Applied Materials (share price +33%) was the largest contributor during the quarter, adding ~96 bps to the Strategy’s total return. Applied Materials develops, manufactures, and services semiconductor wafer fabrication equipment and spare parts for the global semiconductor industry. Share price performance during the period reflected increasing market recognition that demand for AI continues to exceed supply, with silicon availability emerging as a critical bottleneck. With market share in the high teens, Applied Materials is a direct beneficiary of incremental capital spending required to support higher production volumes at leading semiconductor manufacturers.

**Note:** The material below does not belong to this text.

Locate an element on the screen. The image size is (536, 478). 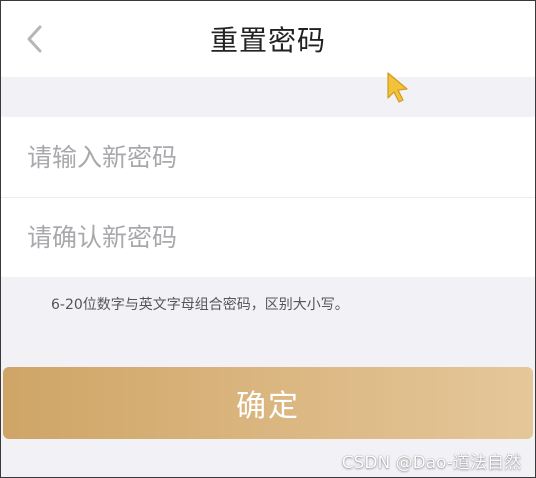
page-title: 重置密码 is located at coordinates (268, 40).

KLA (share price +21%) was a large contributor during the quarter, adding ~60 bps to the Strategy’s total return. KLA provides process‑control, inspection, and metrology solutions that are critical to semiconductor manufacturing, particularly as chip complexity increases in advanced logic and high‑performance computing. Share price performance reflected confidence that KLA’s leading market share in defect inspection and metrology positions it to benefit from next generation nodes, including 2‑ and 1‑nanometer technologies at leading foundries, as well as long‑term growth in advanced packaging and power semiconductors. During the period, KLA also exceeded earnings and revenue expectations and reinforced its shareholder return profile through a $7 billion share repurchase authorization and a 21% increase in its quarterly dividend.
Over any period, stock prices reflect the confluence of many factors as well as the perspectives of myriad other investors, both active and passive, that do not share our perspectives on risk, fundamental economic value creation, or how to properly measure it. Regardless of these other views, over the long term, we believe that it is a reasonable and an economically sound premise that the price of stocks should follow their growth in free cash flow per share and that attractive valuations support economic upside and mitigate risk. This will remain our focus as we seek to deliver both strong absolute and relative returns over the long term.
While this work will continue and is a constant focus of our analytical and portfolio management activities, we expect it to slow in the near term given the sharp recovery in market prices and still-elevated levels of policy-induced risk. While we remain focused on finding new investments that meet our investment criteria and are attractively valued, we do so in the context of a market environment we view as challenged, with risks evident on many fronts.
Portfolio activity
Negative stock price reactions have been driven by concerns about AI code generation tools lowering barriers to entry in software and agentic AI displacing labor and thus reducing the need for licensed application software seats. As we evaluated relative disruption risk within the software ecosystem, we took portfolio action intended to reduce AI-centric product and business model disruption and disintermediation risk. Our trading activity during the quarter balanced these risks with the significant fundamental and valuation support these stocks offer.
To that end, we were able to initiate positions in a number of high-quality companies: J.P. Morgan, Rockwell Automation, Intuitive Surgical, Palo Alto Networks, Hilton Worldwide, Broadcom, Home Depot, Parker Hannifin, and Graco.
During the quarter, we also executed several portfolio rebalancing trades reflective of relative valuation opportunities, risk, and fit with our investment criteria. Turnover during the quarter was 13.2%. While high relative to recent periods, this represents a period of market volatility and uncertainty, and where we have been acting with an aim to improving an already high-quality portfolio to one possessing higher expected levels of economic profit growth and better valuation support.